[Mesa-dev] [PATCH 1/2] gallium: add TGSI_OPCODE_FMA

Mon Mar 2 12:27:21 PST 2015

On Mon, Mar 2, 2015 at 9:16 PM, Roland Scheidegger <sroland at vmware.com> wrote:
> Am 02.03.2015 um 20:50 schrieb Ilia Mirkin:
>> On Mon, Mar 2, 2015 at 2:44 PM, Marek Olšák <maraeo at gmail.com>
>> wrote:
>>> On Mon, Mar 2, 2015 at 5:09 PM, Ilia Mirkin <imirkin at alum.mit.edu>
>>> wrote:
>>>> Like Roland mentioned, you need to add DFMA, and the relevant
>>>> cases to glsl_to_tgsi_visitor::get_opcode so that it can be
>>>> selected.
>>>
>>> I plan to add DFMA too, but it's really low priority for me right
>>> now.
>>
>> OK, well, without DFMA, I'm fairly sure that this will break fp64 if
>> you add support for the opcode in softpipe (or I add it in nvc0).
> I guess if double fmas there happen when translating to tgsi you could
> always translate them to dmad still.
>
>
>>> I can wait with this patch until it becomes high priority if
>>> needed. Or feel free to take over.
>>>
>>> I'll just change the definition of FMA to:
>>>
>>> "Perform a * b + c with no intermediate rounding step." (same as
>>> LLVM's FMA)
>>
>> FWIW ARB_shader_precision allows fma() to do whatever it wants.
> That doesn't look particularly useful to me, though is indeed what the
> spec is saying - only with precise keyword is there even a difference to
> a*b+c and even then correct rounding is still not required (and even in
> this case actually I guess I read that wrong, "considered a single
> operation" probably does not imply there's not intermediate rounding).
> So maybe we shouldn't say that no intermediate rounding is happening
> then after all, we don't really have any means to specify precision
> requirements for operations in tgsi in general.

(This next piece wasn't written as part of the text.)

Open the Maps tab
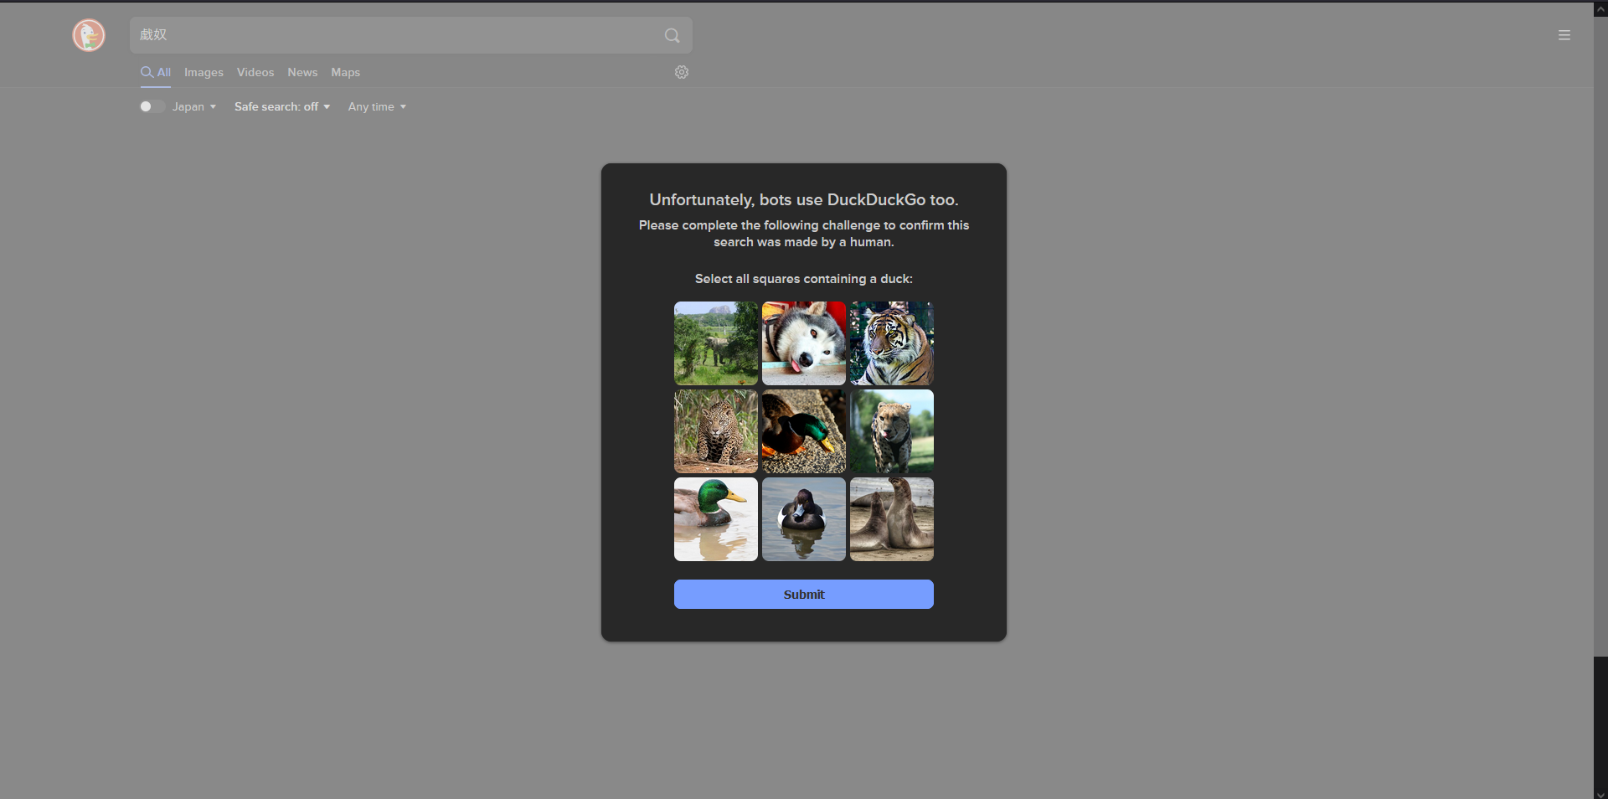Screen dimensions: 1608x799 pyautogui.click(x=345, y=73)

It is worth noting that
> d3d10/11 does not feature any fma opcode for single floats, only doubles
> (but only with extended double support) where indeed "correct" result is
> required, so quite possibly not all gpus can really do the correct
> version (or maybe can do it only with a performance hit).
>
> So the original cryptic wording may be ok too - probably need to revisit
> the stuff wrt specfiying precision at some point in general.

Or we can keep the strict and simple description for TGSI and allow
OpenGL to use FMA if it's supported, and MAD otherwise.

All DX11 Radeons support FMA.

Marek